It’s 6:00 am on a Sunday, and Francis Anwasu is among the first set of people to arrive at a local well. He sits in the queue, braving the cool, dry and dusty early morning Harmattan wind sweeping over the island.
Three women carrying big water bowls join him in the queue, exchanging greetings in their native Egun.
Like many on the island, Anwasu wakes up at 5:00 a.m. daily to begin the daily quest for clean water.
“I arrive here before other people,” Anwasu tells me in pidgin, Nigeria’s lingua franca that is also widely spoken across West and Central Africa. “I do this every day because this is the cleanest water in the community.”
This well is maintained by a small group of women, including Susan Abali, who contribute money every quarter to drill and renovate it. They also regularly treat the water with WaterGuard, a chemical point-of-use treatment for household drinking water, and with chlorine and aluminium sulfate.
The well opens at 6:30 am, noon and 6:00 pm, to allow people to draw water and remains open until the well is empty.

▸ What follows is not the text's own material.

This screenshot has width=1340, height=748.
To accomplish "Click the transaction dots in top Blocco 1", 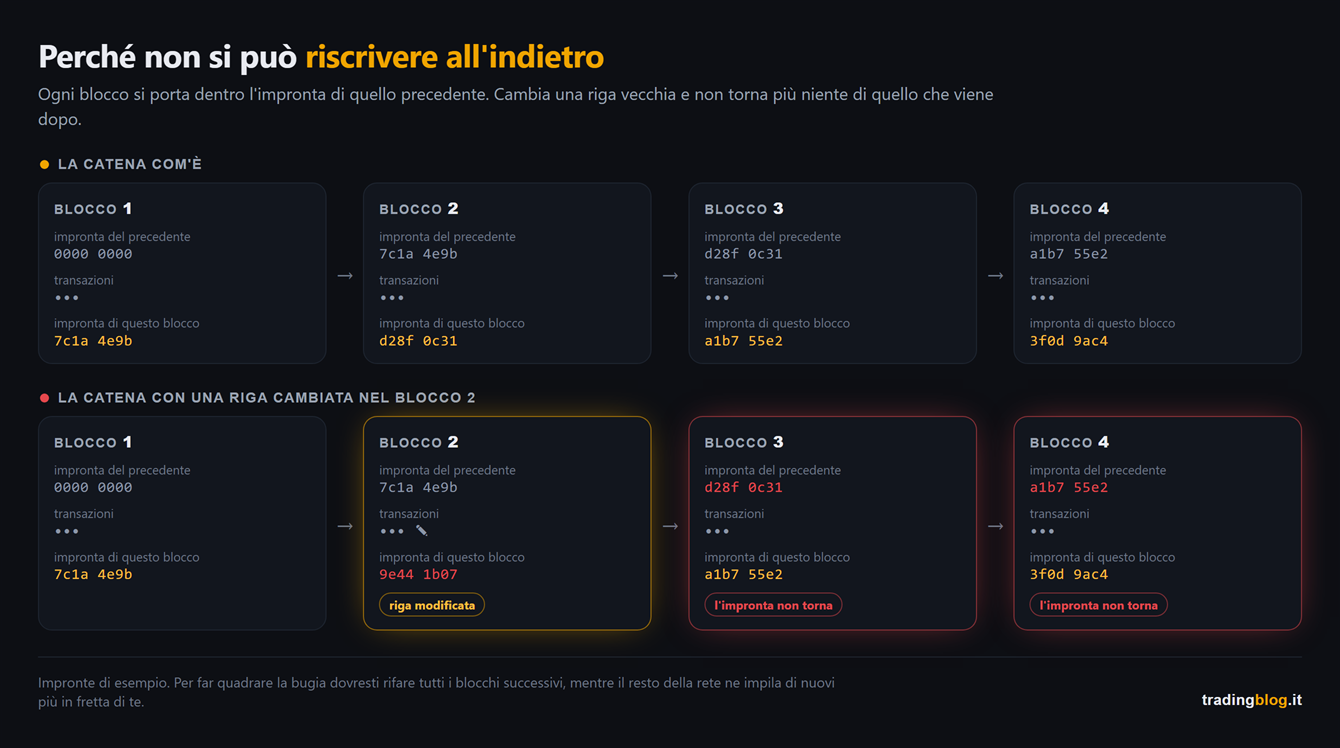I will 66,298.
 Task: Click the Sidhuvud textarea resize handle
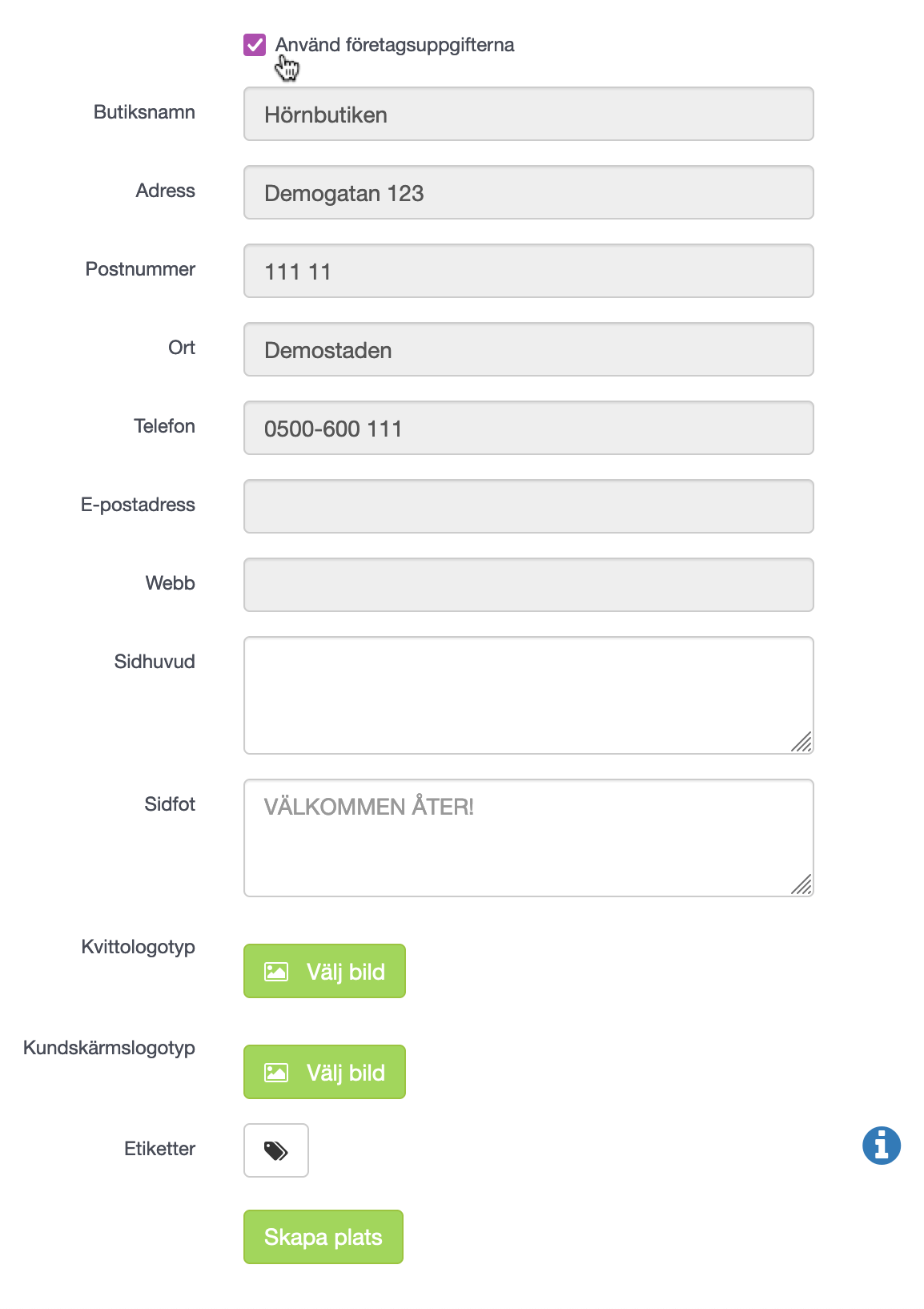click(801, 742)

It is then locked to allow it to replenish with fresh water until the next scheduled opening.
On this day, Abali unlocks the well, inviting people to collect water before it turns muddy. “People come as early as 3:00 am to drop their water bowls to fetch water,” says Abali, whose house is alongside the well. “The crowd wanting to fetch water is always massive, pushing here and there, but because today is Sunday, that’s why you don’t see them here much.”

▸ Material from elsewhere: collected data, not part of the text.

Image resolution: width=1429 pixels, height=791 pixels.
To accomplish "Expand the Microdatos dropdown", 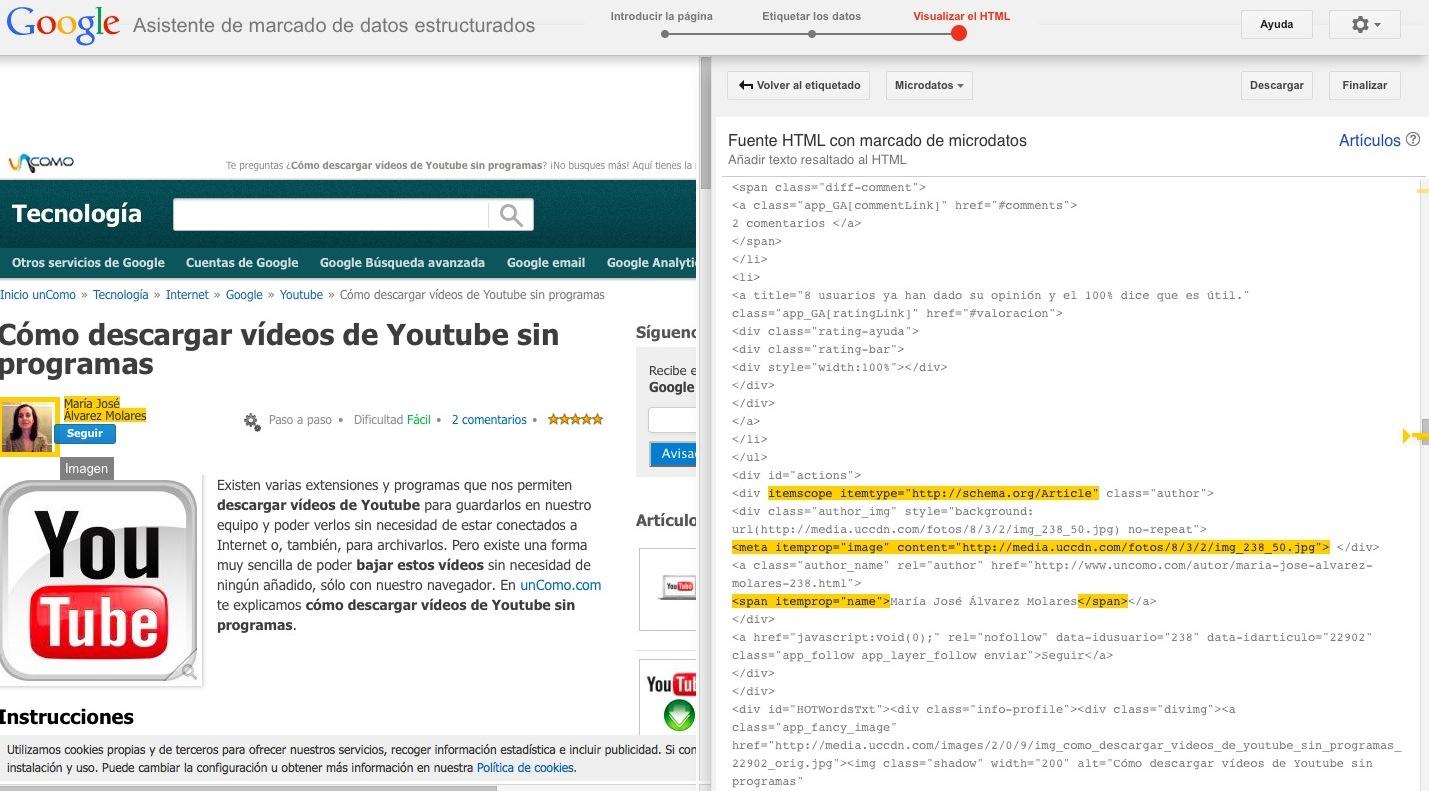I will tap(928, 86).
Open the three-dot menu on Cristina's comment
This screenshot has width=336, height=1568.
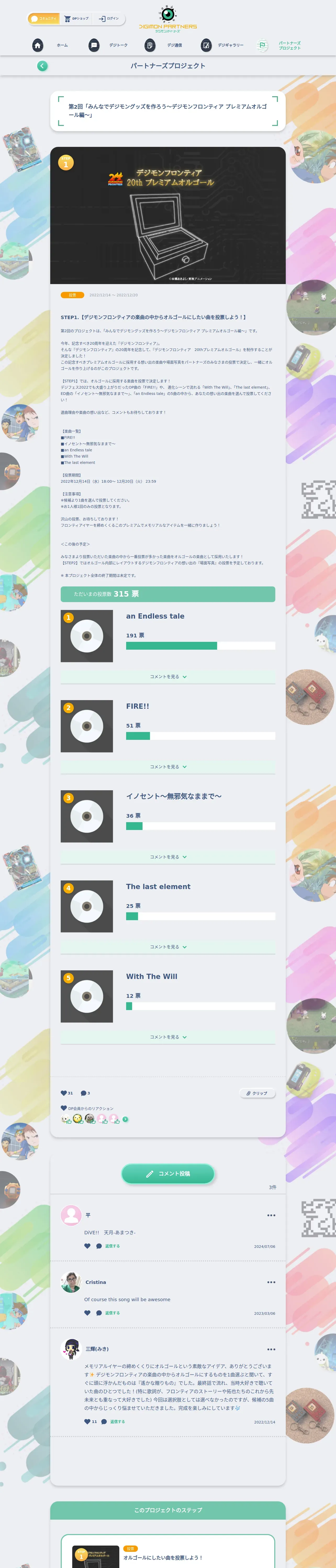pyautogui.click(x=271, y=1282)
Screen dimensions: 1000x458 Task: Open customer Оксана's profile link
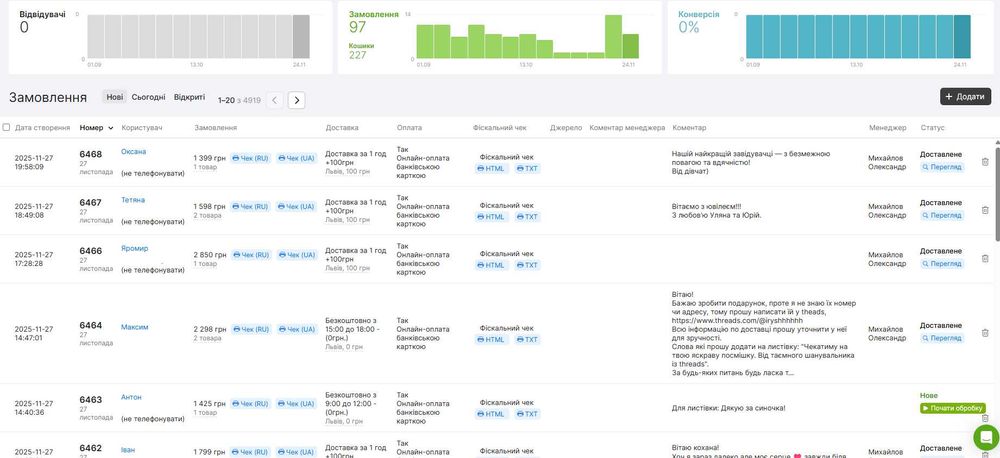point(134,152)
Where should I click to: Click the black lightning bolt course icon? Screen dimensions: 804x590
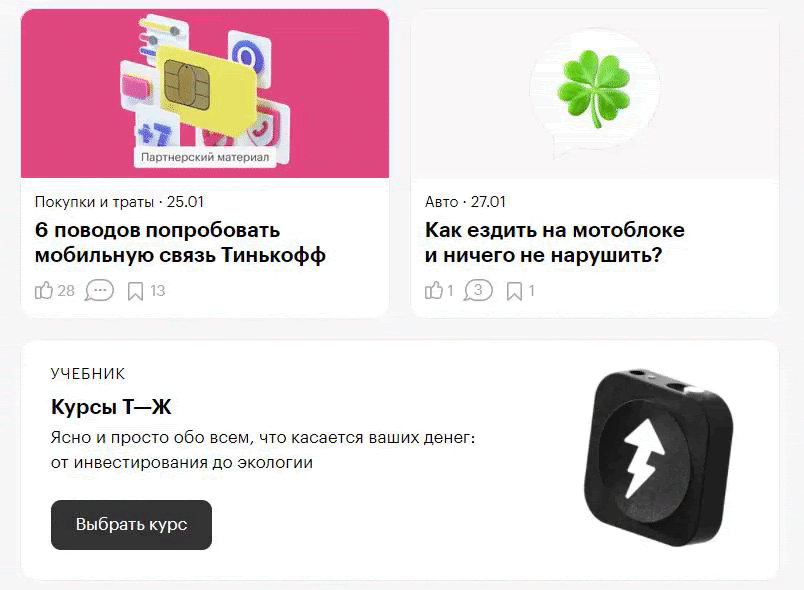point(658,458)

By 6:30 am, more people arrive at the well, swarming it with plastic jugs and large water bowls. Anwasu finishes his first round of fetching after about 10 minutes, filling two buckets with water before staggering back to his home about three minutes away with a bucket in each hand.
Anwasu’s neighbour, Deborah Faton, depends on water from the well to make cornmeal porridge, a fermented cereal pudding known locally as pap, that she sells to island residents.

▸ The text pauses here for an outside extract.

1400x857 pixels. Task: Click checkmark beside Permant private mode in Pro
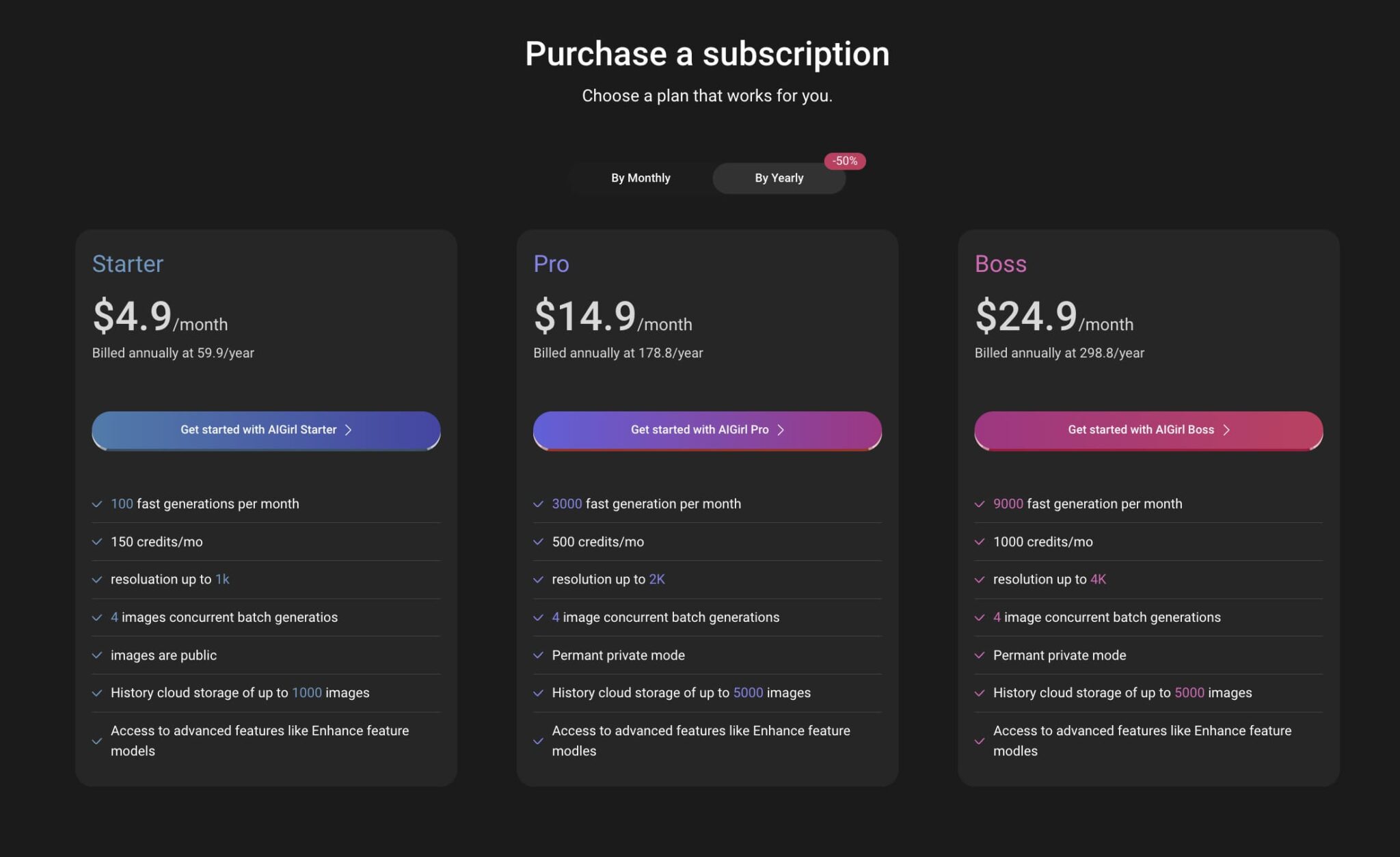tap(538, 655)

“If I fetch the water, I will wait for some hours to allow possible dirt and particles to settle,” she says. “Any day I don’t see colourless water, or there’s no water at all [at this well], I end up spending 600 NGN [about $1.60] on buying water that day. On days I don’t have money, I buy on credit and return the debt once I make sales.”
For Faton, buying water reduces her profit by 30 percent. So, to avoid having to buy water for cash or on credit, Faton wakes up by 3:00 am, securing a prime position at the well before anyone else arrives.
“If you get to the well quickly,” she says, “you’ll see clean water to fetch. If you don’t get there on time, you’ll get dirty water, and for me, I need clean water to survive and earn decent profits in my business.”